Psi^{4} Aurigae

Observation data Epoch J2000.0 Equinox J2000.0 (ICRS)
- Constellation: Auriga
- Right ascension: 06^{h} 43^{m} 04.972^{s}
- Declination: +44° 31′ 28.02″
- Apparent magnitude (V): +5.02

Characteristics
- Spectral type: K5 III
- U−B color index: +1.83
- B−V color index: +1.48

Astrometry
- Radial velocity (R_{v}): −77.35±0.23 km/s
- Proper motion (μ): RA: −4.112 mas/yr Dec.: −30.066 mas/yr
- Parallax (π): 10.1086±0.123 mas
- Distance: 323 ± 4 ly (99 ± 1 pc)
- Absolute magnitude (M_{V}): +0.06

Details
- Mass: 1.03^{+0.79} _{−0.23} M_{☉}
- Radius: 24.9 R_{☉}
- Luminosity: 182^{+13} _{−12} L_{☉}
- Surface gravity (log g): 2.04±0.24 cgs
- Temperature: 4,020±80 K
- Metallicity [Fe/H]: 0.10±0.08 dex
- Rotational velocity (v sin i): 4.8 km/s
- Other designations: ψ^{4} Aur, 55 Aurigae, BD+44°1518, FK5 2517, GC 8751, HD 47914, HIP 32173, HR 2459, SAO 41288, PPM 49271

Database references
- SIMBAD: data

= Psi4 Aurigae =

Star in the constellation Auriga

Psi^{4} Aurigae is a single, orange-hued star in the northern constellation of Auriga.
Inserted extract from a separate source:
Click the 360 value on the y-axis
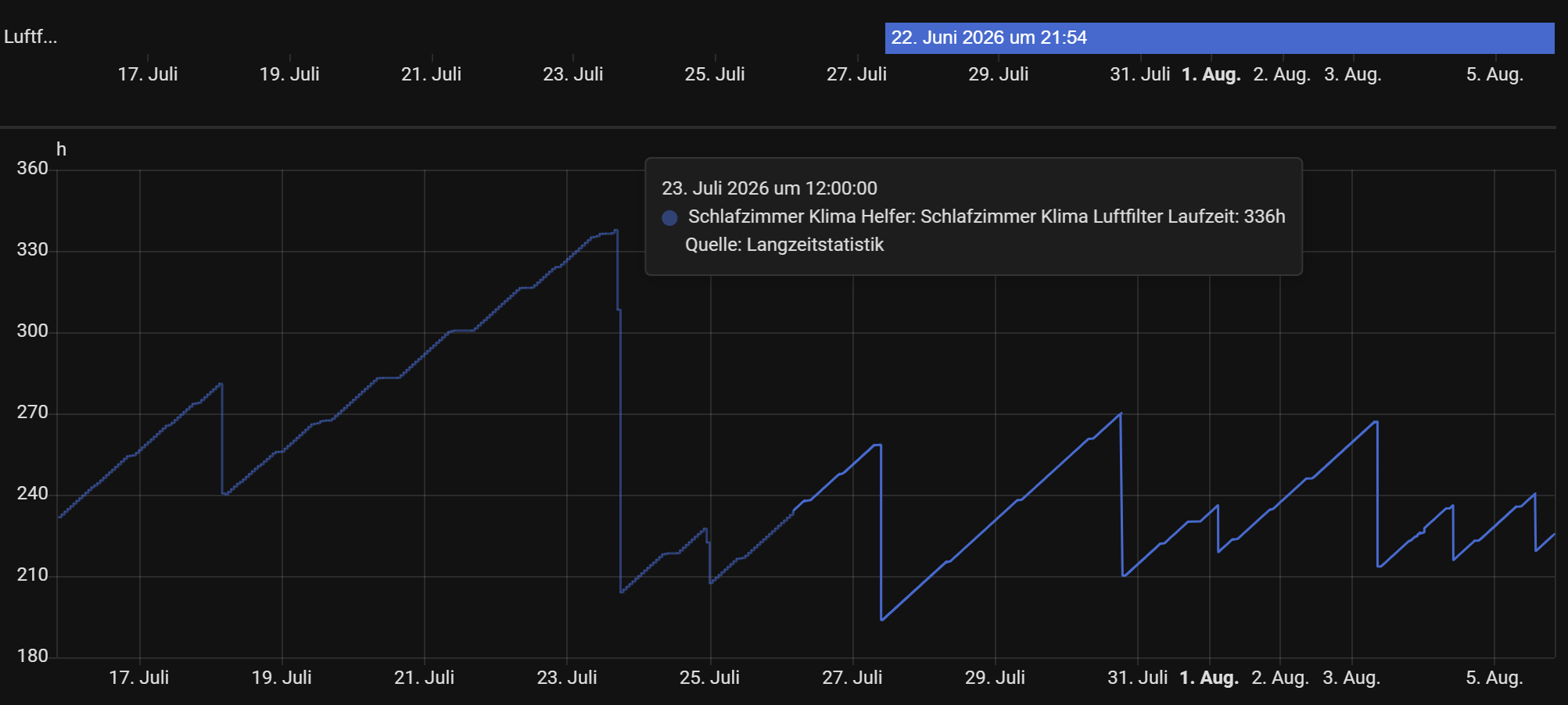The width and height of the screenshot is (1568, 705). tap(33, 168)
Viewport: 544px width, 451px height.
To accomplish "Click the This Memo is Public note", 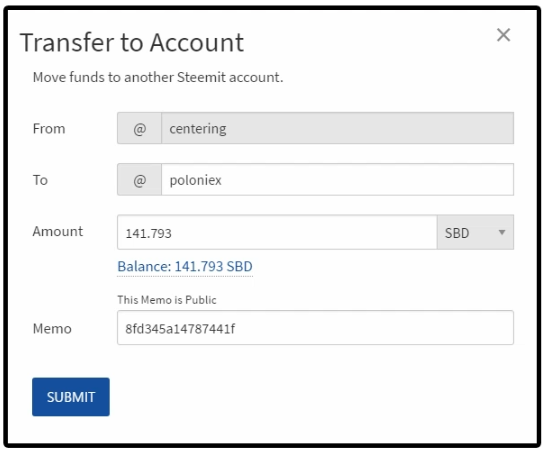I will tap(167, 300).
Its name is a Bayer designation that is Latinized from ψ^{4} Aurigae, and abbreviated Psi^{4} Aur or ψ^{4} Aur. This star is visible to the naked eye with an apparent visual magnitude of +5.02. With an annual parallax shift of 10.11 mas, it is approximately 323 ly distant from Earth. The star is drifting closer to the Sun with a radial velocity of −77 km/s, and may approach to within 31.28 pc in around 1.1 million years.

This is a evolved K-type giant star with a stellar classification of K5 III, having exhausted the hydrogen at its core. With nearly the same mass as the Sun, it has expanded to 25 times the Sun's radius. The star is radiating 182 times the Sun's luminosity from its enlarged photosphere at an effective temperature of about 4,158 K. It is spinning with a projected rotational velocity of 4.8 km/s. This is an α–enhanced star, displaying a significant enhancement of silicon in its atmosphere.

Psi^{4} Aurigae was part of a much bigger constellation named Telescopium Herschelii before that asterism was no longer recognized by the International Astronomical Union (IAU).